Molecular Characterization of Quinolone Resistance Determinants in Non-Typhoidal Salmonella Strains Isolated in Tehran, Iran

Abstract

Background: Quinolone resistant Salmonella serotypes have been reported in recent years and have become increasingly widespread worldwide. Objectives: We evaluated the molecular mechanism of quinolone resistance in non-typhoidal Salmonella strains isolated from clinical samples in Tehran, Iran. Methods: The present study included the Salmonella isolates originated from hospitalized individuals and outpatients in Tehran, Iran. Serotyping of nalidixic acid-resistant Salmonella isolates was done by slide agglutination method. Then, the quinolone resistance-determining region (QRDR) of topoisomerase gene gyrA and the plasmid-mediated quinolone resistance (PMQR) determinants were detected using the polymerase chain reaction (PCR) method. Restriction fragment length polymorphism (RFLP) analysis was also employed to determine the possible mutation in the gyrA gene of those strains. Mutant strains were detected by enzymatic digestion, and their PCR products were sequenced immediately. Results: Amongst 141 isolates, 60% showed nalidixic acid resistance, whereas none of them were ciprofloxacin-resistant. The commonly prevalent serotypes were S. Enteritidis and S. Infantis. Of 85 nalidixic acid-resistant strains, 17 (20%) isolates harbored the qnrS gene. However, PCR analysis of the quinolone-resistant strains did not detect qnrA and qnrB genes. PCR-RFLP and sequencing analysis of the QRDRs of the gyrA gene indicated that 16 (18.8%) isolates had mutant patterns, and the most common point mutation was serine to phenylalanine at position 83. Conclusions: Our results demonstrated that point mutations in gyrA and the existence of plasmid-mediated gene qnrS were important mechanisms of quinolone resistance in non-typhoidal Salmonella strains isolated from human origin. Other alternative mechanisms of resistance, such as alterations in the expression of efflux pumps, should be studied to provide greater insight into the molecular mechanism of quinolone-resistant non-typhoidal Salmonella isolates.

Supplied material
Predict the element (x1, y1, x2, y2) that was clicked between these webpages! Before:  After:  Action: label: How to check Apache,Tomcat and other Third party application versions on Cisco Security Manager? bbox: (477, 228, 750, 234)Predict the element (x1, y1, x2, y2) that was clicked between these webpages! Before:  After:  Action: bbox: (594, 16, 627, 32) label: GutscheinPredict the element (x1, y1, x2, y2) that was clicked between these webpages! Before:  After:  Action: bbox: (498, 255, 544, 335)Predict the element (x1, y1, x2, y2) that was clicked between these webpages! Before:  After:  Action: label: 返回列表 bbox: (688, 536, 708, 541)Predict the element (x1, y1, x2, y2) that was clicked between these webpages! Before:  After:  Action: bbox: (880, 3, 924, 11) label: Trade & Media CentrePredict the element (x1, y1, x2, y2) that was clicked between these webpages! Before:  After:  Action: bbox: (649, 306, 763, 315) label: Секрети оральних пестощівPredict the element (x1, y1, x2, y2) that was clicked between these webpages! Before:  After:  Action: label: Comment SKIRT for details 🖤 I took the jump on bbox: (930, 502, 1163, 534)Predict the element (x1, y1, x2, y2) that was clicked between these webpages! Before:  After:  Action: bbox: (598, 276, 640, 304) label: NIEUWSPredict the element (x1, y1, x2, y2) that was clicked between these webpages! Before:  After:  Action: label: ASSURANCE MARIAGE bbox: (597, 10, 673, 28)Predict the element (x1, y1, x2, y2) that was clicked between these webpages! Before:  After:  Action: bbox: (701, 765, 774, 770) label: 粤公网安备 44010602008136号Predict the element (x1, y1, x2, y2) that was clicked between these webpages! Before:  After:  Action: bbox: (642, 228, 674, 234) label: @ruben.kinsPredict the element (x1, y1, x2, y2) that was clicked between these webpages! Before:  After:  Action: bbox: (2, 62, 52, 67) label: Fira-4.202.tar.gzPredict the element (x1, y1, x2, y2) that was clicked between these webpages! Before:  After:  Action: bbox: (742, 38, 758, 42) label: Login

Required actions
a: In the Salmonella abstract, why was restriction fragment length polymorphism (RFLP) analysis used? Answer in one to three sentences.
b: Answer these questions about the Salmonella abstract:
(i) What method was used to serotype the nalidixic acid-resistant isolates?
(ii) How many of the 85 nalidixic acid-resistant strains carried the qnrS gene?
(iii) What was the most common point mutation in the gyrA gene?

Your written answers
a: RFLP analysis was used to find possible mutations in the gyrA gene of the nalidixic acid-resistant strains. Strains with mutations were then identified by enzymatic digestion, and their PCR products were sequenced.

b:
(i) The slide agglutination method.
(ii) 17 strains (20%).
(iii) Serine to phenylalanine at position 83.